Once you have a few names, ask each therapist what types of individuals they generally work with. Therapists are all trained differently and have different specialties. The most important thing is to find someone with whom both you and your child feel comfortable.
Goals help define what it is being addressed in therapy. Talk to your therapist about how you hope your child will benefit from art therapy. Strengthening nonverbal communication, increasing expression, providing relaxation, or even simply offering a creative outlet are all examples of goals. This helps both the therapist and the parents to become clear about what is expected. From this clear starting point goals can be evaluated and adjusted accordingly.
Art therapists will often create materials that your child will enjoy on many different sensory levels. At times this can be anything from creating homemade play clay with a cornstarch base to paints scented with essential oils or extracts. Letting the therapist know when there are allergies will help prevent a dangerous situation from occurring. Additionally, if you know your child tends to eat small items or materials resembling food, let the therapist know this too. Everyone will have peace of mind knowing your child is creating art safely.
Part of the therapeutic nature of art therapy is simply engaging in a creative process where there is no right or wrong way. The art therapist has the training to assist and support your child to create successful engagement and to provide a therapeutic space where expression and self-discovery can unfold.
Art therapy addresses all five senses and has the ability to provide any individual with a means of creative expression. The therapist will create interventions that are tailored to your child and your child’s specific needs.

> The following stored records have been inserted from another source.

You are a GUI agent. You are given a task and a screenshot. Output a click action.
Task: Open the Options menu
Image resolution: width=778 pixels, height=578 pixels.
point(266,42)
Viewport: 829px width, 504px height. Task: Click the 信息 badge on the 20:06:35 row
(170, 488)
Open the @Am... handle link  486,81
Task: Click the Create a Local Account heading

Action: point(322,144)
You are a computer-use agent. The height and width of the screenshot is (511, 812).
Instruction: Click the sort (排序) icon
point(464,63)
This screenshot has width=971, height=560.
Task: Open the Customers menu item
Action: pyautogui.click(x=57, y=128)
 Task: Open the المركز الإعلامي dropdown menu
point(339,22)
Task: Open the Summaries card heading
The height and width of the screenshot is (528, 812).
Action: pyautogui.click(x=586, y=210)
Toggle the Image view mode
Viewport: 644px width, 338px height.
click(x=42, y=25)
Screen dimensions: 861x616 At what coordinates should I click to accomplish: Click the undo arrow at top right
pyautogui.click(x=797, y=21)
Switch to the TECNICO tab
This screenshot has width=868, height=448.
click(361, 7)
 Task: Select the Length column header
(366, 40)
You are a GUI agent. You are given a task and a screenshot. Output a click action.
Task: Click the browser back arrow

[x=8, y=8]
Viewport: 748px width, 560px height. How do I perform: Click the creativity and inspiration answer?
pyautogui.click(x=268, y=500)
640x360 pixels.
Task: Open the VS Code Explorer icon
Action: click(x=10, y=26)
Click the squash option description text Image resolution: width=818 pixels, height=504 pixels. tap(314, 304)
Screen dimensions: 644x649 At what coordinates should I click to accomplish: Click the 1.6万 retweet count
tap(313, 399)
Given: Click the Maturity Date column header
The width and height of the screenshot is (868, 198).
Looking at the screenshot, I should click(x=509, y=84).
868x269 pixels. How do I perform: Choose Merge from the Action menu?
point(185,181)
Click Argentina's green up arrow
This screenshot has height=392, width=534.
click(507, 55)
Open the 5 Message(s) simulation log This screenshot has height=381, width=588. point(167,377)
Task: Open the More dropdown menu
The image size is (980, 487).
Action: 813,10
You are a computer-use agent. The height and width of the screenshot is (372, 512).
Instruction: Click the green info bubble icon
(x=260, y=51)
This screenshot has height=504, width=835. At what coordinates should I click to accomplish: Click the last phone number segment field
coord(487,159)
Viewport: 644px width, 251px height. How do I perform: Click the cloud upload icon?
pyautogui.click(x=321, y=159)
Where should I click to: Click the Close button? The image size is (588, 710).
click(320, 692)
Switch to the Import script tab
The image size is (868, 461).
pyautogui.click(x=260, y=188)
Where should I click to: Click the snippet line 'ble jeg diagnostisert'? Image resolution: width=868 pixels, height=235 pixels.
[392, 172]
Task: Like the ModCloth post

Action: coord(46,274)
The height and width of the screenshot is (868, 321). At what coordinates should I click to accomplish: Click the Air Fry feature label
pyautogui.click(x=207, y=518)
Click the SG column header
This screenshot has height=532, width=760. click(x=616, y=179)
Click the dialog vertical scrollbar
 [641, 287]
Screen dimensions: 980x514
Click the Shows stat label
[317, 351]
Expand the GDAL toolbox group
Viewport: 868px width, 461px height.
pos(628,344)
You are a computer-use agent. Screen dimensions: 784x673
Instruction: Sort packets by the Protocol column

This individualized treatment will then help your child to access feelings, while providing a safe, and possibly new, world of expression.
Focusing more on the process, rather than the final product, reduces the stress of “getting it right”, and allows your child the freedom to practice taking risks, and to create something which is special and uniquely his or her own. The images, colors, and story your child tells about the image and process are just as important as the finished product. There are many levels of creation happening in each art piece and each should be celebrated and treasured. Honoring your child’s creation is validating.
Both you and your therapist want your child to be successful. After some time passes, if something isn’t working, talk to your therapist about it. Adjustments can be made to help fine tune the therapeutic process. Additionally, if something is working well, let your therapist know this too. Celebrating success is important!
Any strong therapeutic relationship takes time to build. The relationship between your child and his/her therapist, helps create the therapeutic space in which your child can feel safe to express and grow. Help support the relationship formation by talking about upcoming sessions positively, and by reminding your child when the therapist is coming.
Children living with special needs, like all children, want to be able to express themselves and be successful. Art therapy is a beneficial and enjoyable way to help support your child’s development. Working with a trained art therapist can open up a new world of nonverbal expression, which ultimately helps your child to be understood, acknowledged, and validated for their unique strengths and talents.